Key Business Factors Driving the Manufacturing Industry
Major global events not only affected the manufacturing industry in the immediate aftermath, but they’ve left their legacy too.
From the impact of COVID-19 to the war in Ukraine and unpredictable weather events, many experts believe that despite the disruption, manufacturing will assert a good recovery. However, the changes in market demands signal not a temporary shift, but the start of a more fluctuating and more volatile environment. We look at the factors driving these changes and the kind of innovation and technologies adopted by companies like Proto Labs to facilitate new expectations.
Changes in customer demand
The pandemic prompted an inevitable fall in customer demand but as companies begin to re-strategize and take growth plans off hold, an increase in manufacturing needs is expected. However, competitive manufacturers are not reliant on this and are planning for further uncertainty, readying themselves to respond to more fluctuating demands. Adapting quickly will be key. Adopting new capabilities such as data analytics, bringing on a more skilled workforce, increasing production capacity, and streamlining assembly lines are some of the ways they are preparing. Spotting trends in the market will also prove a competitive advantage.
As well as their customers, manufacturers are now placing consumers at the heart of their strategies. According to a 2023 consumer report by Mintel, the value consumers place on sustainability, durability, and flexibility overall will increase. Today, the more empowered customer wants custom products and services, making way for the demise of the traditional mass market and the growth of niche markets. No longer is its functionality, price, and performance consumers demand, but younger generations expect their unique needs to be understood and responded to swiftly. This has given rise to the presence of on-demand manufacturing capabilities, for example, the greater use of CNC machining, sheet metal fabricating, and 3D printing. It has also led to increased partnerships and collaborations.

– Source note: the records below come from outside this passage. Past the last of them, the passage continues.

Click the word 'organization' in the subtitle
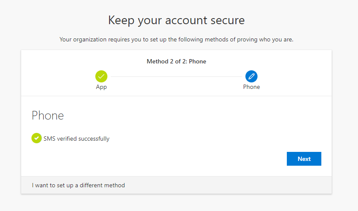Image resolution: width=358 pixels, height=211 pixels. click(90, 40)
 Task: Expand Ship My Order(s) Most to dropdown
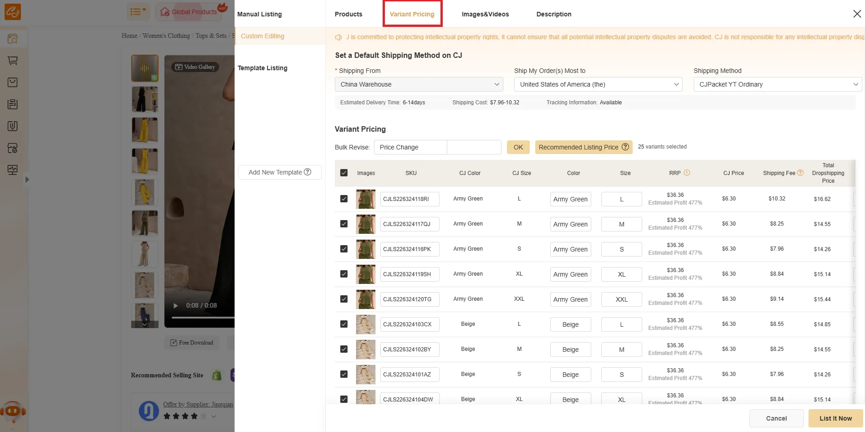tap(598, 84)
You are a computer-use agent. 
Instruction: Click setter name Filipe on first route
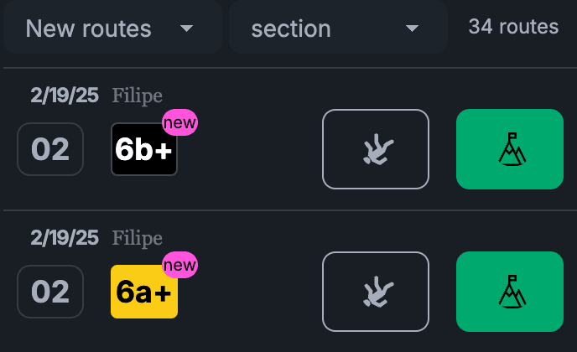coord(138,96)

The growth of technological innovation
As consumer businesses strengthen their offerings to more discerning end-users, manufacturers are looking for ways to produce parts quickly, improve development times, reduce costs, and minimise time to market. Advanced manufacturing technologies already made their mark before disruptive events but there is arguably now an even greater need for their adoption. For instance, 3D printing allows for an intricately designed model/part to be created quickly and simply using CAD software. Any mistakes can be identified and addressed early in the process, with CNC machining later used to produce highly accurate products on a mass scale. Incorporating data analytics systems are also becoming increasingly popular. For example, machine condition and performance monitoring to see clearly what is happening during production, predict patterns, and address issues early on.

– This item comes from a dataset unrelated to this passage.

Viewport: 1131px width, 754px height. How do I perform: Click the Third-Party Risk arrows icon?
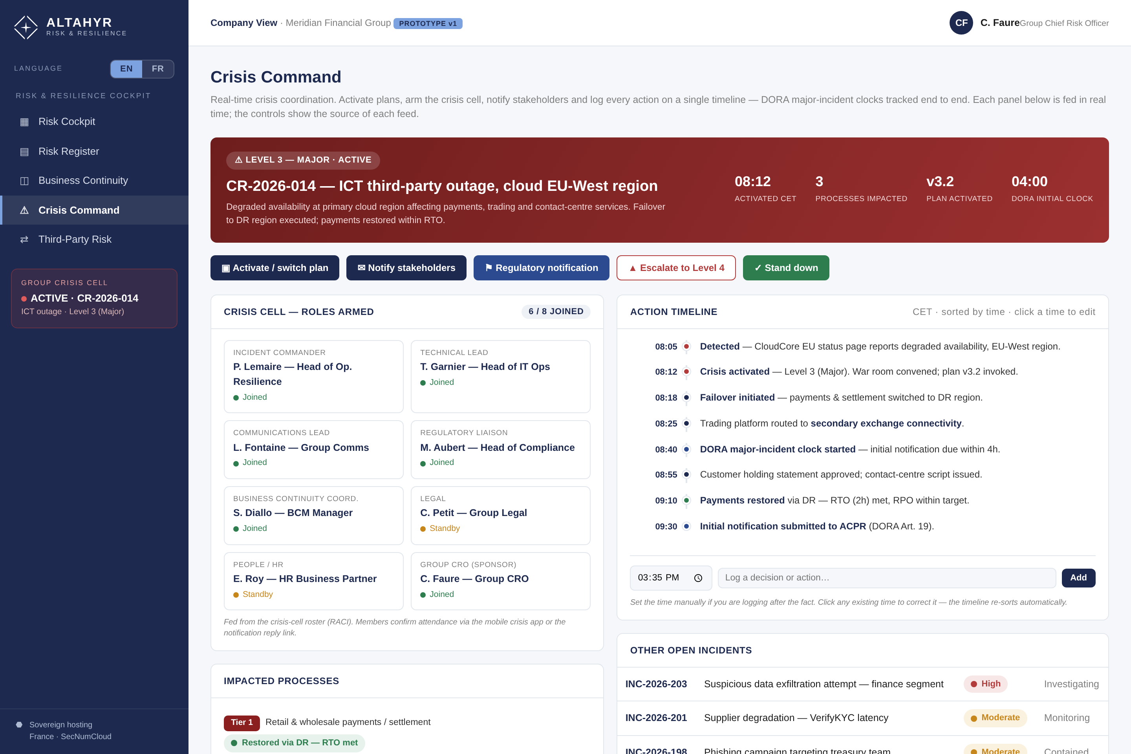point(25,239)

Sustainability and the Environment
Sustainability improvements are now often mandated by global authorities as new manufacturing sites are launched and reviewed. Climate change, materials reduction, water supply, and the growth of the population are all high on political agendas. As manufacturers prepare for the future, they are looking to reduce energy consumption and material waste in several ways. On-site energy generation is one example of meeting these requirements, for example, the use of on-site solar panels, geothermal pumps, biomass heating, and wind turbines. Additive manufacturing also means that less transport is needed as goods can be made closer to home, resulting in the production of fewer carbon emissions. In addition, more sustainable materials can be used in 3D printing, an area of research that is rapidly evolving.
By understanding and acting on the key drivers behind the change and progress in the industry, manufacturers will be equipping themselves with a crucial competitive edge.